Tiempo de excelencia
Si brindar tiempo de calidad pone a los privilegiados en el carril hacia la excelencia, al llegar a ésta —ya que deben de existir claves e indicios iniciáticos que les hagan saber que ya lo hicieron—, podrán brindar tiempo de excelencia, aunque todavía no sé si éste se vaya a brindar o se vaya a otorgar —volviendo a lo básico, es pertinente recapitular que quienes usamos el tiempo convencional sólo damos tiempo, mientras que los inmersos en el tiempo de calidad tienen la potestad de brindarlo y esto no es sólo una cuestión de semántica.
Como para muchas otras cosas, me queda el recurso de imaginar qué hubieran respondido mis papás de haberles formulado la pregunta: «¿Alguna vez me brindaron tiempo de calidad?». Las respuestas probables son contundentes: mi mamá me hubiera cuestionado: «¿Qué visiones son ésas?», y mi papá me hubiera respondido con otra pregunta: «¿Qué clase de estupidez me estás preguntando?».

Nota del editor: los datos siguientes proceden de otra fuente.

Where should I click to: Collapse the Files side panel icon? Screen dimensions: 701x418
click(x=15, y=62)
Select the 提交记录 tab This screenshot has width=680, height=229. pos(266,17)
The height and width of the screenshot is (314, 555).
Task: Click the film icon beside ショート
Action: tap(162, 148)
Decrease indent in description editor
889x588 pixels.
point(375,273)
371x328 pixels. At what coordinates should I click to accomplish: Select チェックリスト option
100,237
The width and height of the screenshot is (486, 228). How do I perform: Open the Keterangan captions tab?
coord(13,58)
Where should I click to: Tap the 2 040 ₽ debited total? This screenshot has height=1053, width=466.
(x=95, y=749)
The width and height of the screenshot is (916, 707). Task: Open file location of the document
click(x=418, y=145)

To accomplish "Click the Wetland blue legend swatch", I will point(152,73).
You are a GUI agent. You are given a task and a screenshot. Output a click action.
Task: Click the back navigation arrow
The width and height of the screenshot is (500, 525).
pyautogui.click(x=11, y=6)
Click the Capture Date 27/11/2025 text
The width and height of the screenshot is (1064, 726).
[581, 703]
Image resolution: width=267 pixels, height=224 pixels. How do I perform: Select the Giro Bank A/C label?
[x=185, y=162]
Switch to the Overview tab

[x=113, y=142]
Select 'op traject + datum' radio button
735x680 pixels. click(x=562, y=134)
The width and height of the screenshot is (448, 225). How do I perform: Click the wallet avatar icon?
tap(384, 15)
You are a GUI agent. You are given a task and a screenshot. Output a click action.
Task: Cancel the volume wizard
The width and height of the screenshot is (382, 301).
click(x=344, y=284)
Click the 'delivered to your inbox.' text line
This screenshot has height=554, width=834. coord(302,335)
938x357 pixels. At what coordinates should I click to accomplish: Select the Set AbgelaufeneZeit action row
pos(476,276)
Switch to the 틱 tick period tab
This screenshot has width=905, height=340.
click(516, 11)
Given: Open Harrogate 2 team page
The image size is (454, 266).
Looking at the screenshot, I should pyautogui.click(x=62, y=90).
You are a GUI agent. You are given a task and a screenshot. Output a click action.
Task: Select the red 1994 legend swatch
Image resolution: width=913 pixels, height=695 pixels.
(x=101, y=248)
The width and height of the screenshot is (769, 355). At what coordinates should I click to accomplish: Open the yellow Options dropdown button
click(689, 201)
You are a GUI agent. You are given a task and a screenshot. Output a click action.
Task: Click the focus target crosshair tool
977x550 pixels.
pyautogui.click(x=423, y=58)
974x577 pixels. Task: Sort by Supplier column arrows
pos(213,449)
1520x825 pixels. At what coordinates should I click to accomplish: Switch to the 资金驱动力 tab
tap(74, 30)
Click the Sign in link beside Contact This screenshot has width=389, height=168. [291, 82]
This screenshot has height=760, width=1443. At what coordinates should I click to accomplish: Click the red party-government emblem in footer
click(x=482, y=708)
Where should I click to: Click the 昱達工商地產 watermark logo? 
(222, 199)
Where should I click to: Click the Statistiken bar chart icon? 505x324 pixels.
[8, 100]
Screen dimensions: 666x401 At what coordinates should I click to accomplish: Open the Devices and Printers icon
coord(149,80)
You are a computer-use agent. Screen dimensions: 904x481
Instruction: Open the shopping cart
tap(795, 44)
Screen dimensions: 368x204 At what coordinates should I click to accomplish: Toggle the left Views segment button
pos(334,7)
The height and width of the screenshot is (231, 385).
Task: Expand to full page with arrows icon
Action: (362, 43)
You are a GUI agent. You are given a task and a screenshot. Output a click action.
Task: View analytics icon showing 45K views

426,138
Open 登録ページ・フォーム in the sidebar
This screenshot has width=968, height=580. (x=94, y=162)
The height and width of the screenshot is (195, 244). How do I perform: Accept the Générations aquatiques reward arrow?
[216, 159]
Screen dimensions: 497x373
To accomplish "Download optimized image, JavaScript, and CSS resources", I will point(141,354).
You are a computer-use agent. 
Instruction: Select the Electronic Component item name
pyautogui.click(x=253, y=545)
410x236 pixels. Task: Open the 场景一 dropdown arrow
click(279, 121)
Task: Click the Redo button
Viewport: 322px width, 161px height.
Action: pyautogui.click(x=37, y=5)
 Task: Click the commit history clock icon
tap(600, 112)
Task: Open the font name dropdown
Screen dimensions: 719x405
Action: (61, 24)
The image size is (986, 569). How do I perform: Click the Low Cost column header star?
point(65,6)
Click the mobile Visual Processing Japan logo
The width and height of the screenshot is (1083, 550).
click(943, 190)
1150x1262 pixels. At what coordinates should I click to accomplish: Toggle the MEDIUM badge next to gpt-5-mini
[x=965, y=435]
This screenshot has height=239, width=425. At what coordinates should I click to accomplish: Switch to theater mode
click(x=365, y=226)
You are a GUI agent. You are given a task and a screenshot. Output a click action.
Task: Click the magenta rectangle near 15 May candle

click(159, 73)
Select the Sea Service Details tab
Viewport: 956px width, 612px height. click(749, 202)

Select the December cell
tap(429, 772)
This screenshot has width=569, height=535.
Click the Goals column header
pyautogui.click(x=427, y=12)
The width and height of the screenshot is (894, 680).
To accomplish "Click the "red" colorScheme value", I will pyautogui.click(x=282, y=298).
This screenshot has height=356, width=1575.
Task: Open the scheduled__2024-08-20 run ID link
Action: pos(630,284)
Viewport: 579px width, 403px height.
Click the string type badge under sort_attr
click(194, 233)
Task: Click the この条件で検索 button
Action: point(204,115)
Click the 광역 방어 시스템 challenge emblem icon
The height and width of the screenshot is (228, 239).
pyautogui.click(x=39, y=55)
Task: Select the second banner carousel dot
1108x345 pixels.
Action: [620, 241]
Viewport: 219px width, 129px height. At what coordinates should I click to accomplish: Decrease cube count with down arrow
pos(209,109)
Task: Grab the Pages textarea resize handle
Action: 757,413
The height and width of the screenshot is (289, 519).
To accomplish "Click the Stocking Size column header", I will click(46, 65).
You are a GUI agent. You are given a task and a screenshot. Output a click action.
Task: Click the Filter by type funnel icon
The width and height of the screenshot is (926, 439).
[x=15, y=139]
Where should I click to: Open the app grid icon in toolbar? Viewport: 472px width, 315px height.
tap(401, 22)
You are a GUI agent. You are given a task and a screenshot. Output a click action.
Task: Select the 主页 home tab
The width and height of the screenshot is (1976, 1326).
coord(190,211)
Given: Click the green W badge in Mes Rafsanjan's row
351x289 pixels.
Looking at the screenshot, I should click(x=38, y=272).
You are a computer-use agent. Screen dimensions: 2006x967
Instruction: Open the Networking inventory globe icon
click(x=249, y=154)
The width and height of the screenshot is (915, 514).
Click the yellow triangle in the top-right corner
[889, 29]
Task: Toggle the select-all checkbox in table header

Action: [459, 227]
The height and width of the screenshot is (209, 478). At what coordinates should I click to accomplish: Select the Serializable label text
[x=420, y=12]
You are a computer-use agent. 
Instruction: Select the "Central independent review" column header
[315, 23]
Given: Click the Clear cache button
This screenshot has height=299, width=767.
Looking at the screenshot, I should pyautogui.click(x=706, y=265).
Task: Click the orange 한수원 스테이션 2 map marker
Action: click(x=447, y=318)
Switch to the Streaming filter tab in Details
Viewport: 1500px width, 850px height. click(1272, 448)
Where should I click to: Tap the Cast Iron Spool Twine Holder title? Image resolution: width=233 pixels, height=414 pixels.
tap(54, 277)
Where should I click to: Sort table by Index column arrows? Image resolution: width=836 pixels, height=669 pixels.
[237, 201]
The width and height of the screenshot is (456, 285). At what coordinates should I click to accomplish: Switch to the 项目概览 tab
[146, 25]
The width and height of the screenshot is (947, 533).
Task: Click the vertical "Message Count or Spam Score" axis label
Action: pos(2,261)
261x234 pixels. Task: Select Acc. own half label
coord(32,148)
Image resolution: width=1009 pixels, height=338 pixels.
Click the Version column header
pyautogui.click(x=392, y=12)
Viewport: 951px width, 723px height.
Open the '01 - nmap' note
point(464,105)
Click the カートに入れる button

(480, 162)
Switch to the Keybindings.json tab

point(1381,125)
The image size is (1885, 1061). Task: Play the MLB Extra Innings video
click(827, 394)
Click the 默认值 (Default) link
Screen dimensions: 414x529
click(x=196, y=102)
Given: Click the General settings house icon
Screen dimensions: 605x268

Para terminar con este tema, y porque el tiempo de calidad es oro, les dejo estas sentencias, con la idea de que cada quien aporte las suyas, pero, eso sí, con la única condición de que, para hacerlo, se tomen su tiempo de calidad:
Consejo valioso: Te deseo que tu tiempo de calidad se vea multiplicado y que tengas la sabiduría para brindarlo con equidad y generosidad
Confidencia: No es que no les dé tiempo de calidad, lo que pasa es que ellos no saben distinguir entre mi tiempo convencional y mi tiempo de calidad
Frase sabia: Si alguien te hace perder el tiempo, procura que el tiempo que pierdas no sea tu tiempo de calidad
Queja: —Señorita, usted nada más me hizo perder mi tiempo de calidad. —Lo siento mucho, señor, pero yo no tengo la culpa de que usted haya dispuesto de su tiempo de calidad para realizar un trámite que bien se podría haber hecho con tiempo convencional.